Mapping data models. I think I would like to preregister this when we feel that the plan is as clear as possible.

Research question:

Draft wording: Does a person’s educational background in biology and computational subjects have an effect of their ability to create effective biological data models, and to map biological data onto this model?
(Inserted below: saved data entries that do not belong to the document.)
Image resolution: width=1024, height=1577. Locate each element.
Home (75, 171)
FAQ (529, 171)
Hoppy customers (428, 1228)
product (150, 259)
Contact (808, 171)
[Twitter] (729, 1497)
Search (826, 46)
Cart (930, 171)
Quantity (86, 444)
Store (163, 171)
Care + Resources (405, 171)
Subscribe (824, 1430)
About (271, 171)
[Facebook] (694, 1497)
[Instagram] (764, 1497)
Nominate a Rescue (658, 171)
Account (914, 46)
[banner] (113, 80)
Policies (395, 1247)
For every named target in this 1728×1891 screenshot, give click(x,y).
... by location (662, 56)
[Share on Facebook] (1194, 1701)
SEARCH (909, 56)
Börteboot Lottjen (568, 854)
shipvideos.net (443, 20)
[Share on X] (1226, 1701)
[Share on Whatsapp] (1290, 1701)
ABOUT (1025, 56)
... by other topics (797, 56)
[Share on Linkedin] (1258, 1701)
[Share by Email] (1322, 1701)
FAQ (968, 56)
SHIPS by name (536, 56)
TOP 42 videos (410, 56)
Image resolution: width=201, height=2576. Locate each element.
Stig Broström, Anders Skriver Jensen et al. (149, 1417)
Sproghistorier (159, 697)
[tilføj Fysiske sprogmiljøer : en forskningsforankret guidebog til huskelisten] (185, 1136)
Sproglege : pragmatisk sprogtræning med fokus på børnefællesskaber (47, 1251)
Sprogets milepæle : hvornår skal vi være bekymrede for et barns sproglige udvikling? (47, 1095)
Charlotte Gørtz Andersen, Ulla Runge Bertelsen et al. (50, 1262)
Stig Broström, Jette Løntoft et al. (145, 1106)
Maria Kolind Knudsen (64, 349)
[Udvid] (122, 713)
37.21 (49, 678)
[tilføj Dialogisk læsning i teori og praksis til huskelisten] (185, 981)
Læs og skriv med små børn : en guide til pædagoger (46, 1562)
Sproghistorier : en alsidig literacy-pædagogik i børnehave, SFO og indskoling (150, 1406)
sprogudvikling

Maybe break down into sub-questions + null hypotheses, with expectation that biology + less computer will be different from biology+computer knowledge or even just computer w/ low biology. More notes about this here

Background questionnaire

  1. Educational background - biology (Do we want to get more specific than this?)
    • High School or lower
    • Undergraduate
    • Postgraduate or higher
  2. Computer background (How can we make this more granular?)
    • Casual computer use (uses software as needed for work, prefers to be shown new things and/or have help troubleshooting)
    • I write some code or tweak code but don’t consider myself to be a programmer. Excel spreadsheets, script tweaking, etc.
    • I write code on a regular basis.
  3. Possibly a better approach than the previous Q: - check marks or scale for familiarity?
    1. Biology software: Are you familiar with any of the following?
      • Galaxy
      • BioMart
      • GeneCards
      • InterMine
      • Molgenis
      • (etc. // add more)
      • other (?)
    2. Computing languages (mix of common scripting languages + languages that teach users certain concepts, e.g. object oriented programming, graph DBs, SQL relationships)
      • R
      • Python
      • SQL
      • Perl
      • Java
      • Functional languages, e.g. Haskell, Clojure
      • Graph databases, e.g. Neo4J
      • Git or other version control
      • Other
  4. What file formats do you work with, if any? (e.g. FASTA, GFF, BAM, VCF, etc…) (free form text)
  5. Do you focus on any specific organisms? (free form text, too many to list!)

Research design

Independent variable

User characteristics as listed above.

### Dependent variables

Models and mappings as generated by user.

Eliciting model details

Possible approach: card arrangement, with cards covering the following three types of data:

  1. Model entities, such as
    • Gene
    • Protein
    • Experiment
    • Publication
    • Organism
    • Data File
  2. Entity properties - e.g.
    • Gene Symbol
    • Gene Identifiers
    • Gene Orthologues
    • Organism name
    • Organism taxon ID
  3. Property values - e.g. for the previous properties -
    • Gene Symbol - BRCA1 (H. sapiens)
    • Gene Identifiers - ENSG00000012048
    • Gene Orthologues - Brca1 (M. musculus)
    • Organism name - H. sapiens
    • Organism taxon ID - 9606

Possible problems: Providing cards with all three of these types of data may result in people creating simple columns of data - e.g. a Gene header with cards underneath providing properties and property values.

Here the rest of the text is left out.